Overall, our data demonstrate the importance of renin-cell Panx1 channels on RAAS activity and arterial pressure (Figure 8). We found that deletion of Panx1 from a subset of renal cells has a profound sex-specific influence on renin secretion, ABP, and peripheral hemodynamics. Our analysis demonstrates a role for Panx1 channels within the renal vasculature influence adaptive renin-cell differentiation to assist in renin recruitment, and that Panx1 channels may be novel regulators of intracellular calcium.

METHODS:

Animals.

All animals were cared for under the provisions of the University of Virginia Animal Care and Use Committee. Mice, 10–25 weeks old, were fed normal mouse chow (0.3% sodium; (Envigo, Cat#7012). Renin Cre recombinase (Ren1^d-Cre) mice⁴³, were mated with mice harboring lox-P recombination sites flanking exon 3 of Pannexin 1 (Panx1^fl/fl) or wildtype alleles (Panx1^wt/wt)⁷⁹ to produce conditional Pannexin 1 knockout mice (Ren1-Panx1^Δ/Δ) and Cre-containing control animals (Ren1-Panx1^wt/wt). Panx1 animals were mated with R26R-EYFP transgene (B6.Cg-Gt(ROSA)26Sor^{tm3(CAG-EYFP)Hze}/J) mice purchased from Jackson Laboratory (Stock No: 007903) to create Ren1-Panx1^{Δ/Δ (EYFP)} mice.

Ovariectomy.

Ovariectomy (OVX) was performed on female mice 10–20 weeks old and transmitters for telemetry were inserted 2 weeks post OVX surgery.

Cell Culture.

As4.1 mouse kidney cells (ATCC, CRL-2193) were maintained in Dulbecco’s modified Eagle’s medium (DMEM, Gibco; Cat# 1196b 092) supplemented with 10% fetal bovine serum (VWR; Cat#97069–085) and penicillin-streptomycin (ThermoFisher; Cat# 15140122). 70% confluent cells were transfected with either negative control siRNA (ThermoFisher; Cat# 4390843) or silencer select mouse Panx1 siRNA (ThermoFisher; Cat# S79965) using Lipofectamine 3000 (ThermoFisher; Cat# L3000008). Cells were also treated with apyrase 1U/mL (Sigma-Aldrich; Cat# A6535), angiotensin-II 1nM (Tocris; Cat# 1158), and Panx1 inhibitory peptide 10μΜ (PxIL2P)⁴¹. cAMP was measured using direct Immunoassay Kit (Millipore; Cat# 116811).

qRT-PCR:

Total RNA was extracted using Aurum Total RNA Fatty and Fibrous Tissue extraction kit (BioRad; Cat# 732–6870).
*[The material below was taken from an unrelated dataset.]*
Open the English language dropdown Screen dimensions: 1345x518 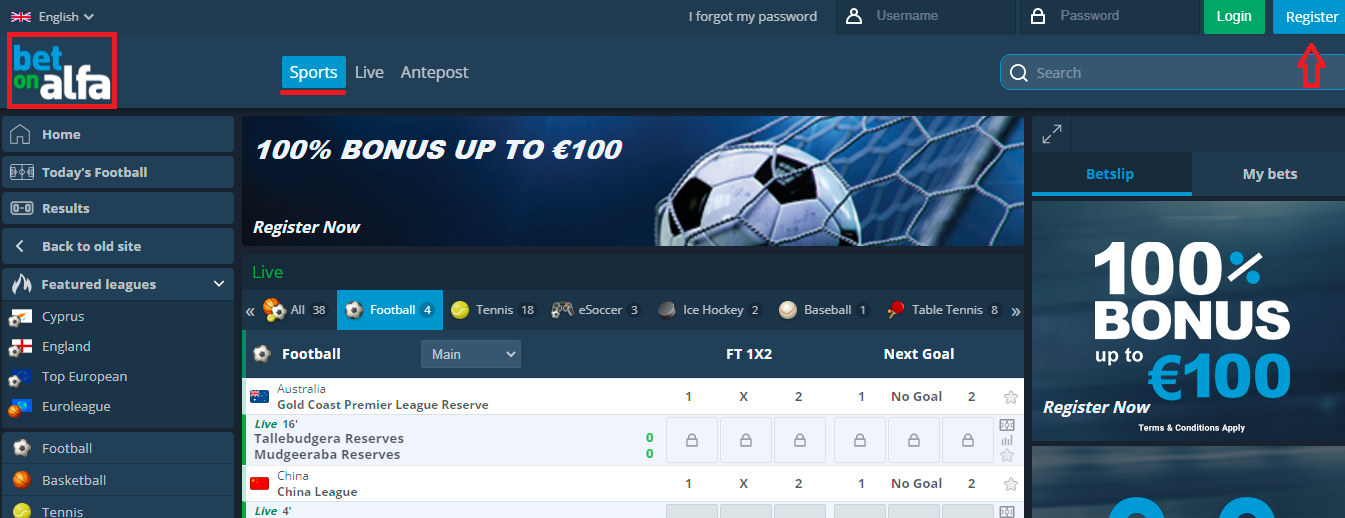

RNA concentration was measured using NanoDrop1000 spectrophotometer (ThermoFisher). For FACS sorted cells total RNA was extracted using Arcturus PicoPure RNA Isolation Kit (ThermoFisher; Cat# 12204–01). RNA was stored at −70°C or reverse transcribed using SuperScript III First-Strand Synthesis System (ThermoFisher; Cat# 18080051) using random hexamer primers. qRT-PCR was performed using PowerUp SYBR Green Master Mix (ThermoFisher; Cat# A25742) and optimized primers for REN1: Fwd- 5’ATGCCTCTCTGGGCACTCTT; Rev- 5’GTCAAACTTGGCCAGCATGA; Beta-2-microglbulin (Sigma; ID# M_B2m_1).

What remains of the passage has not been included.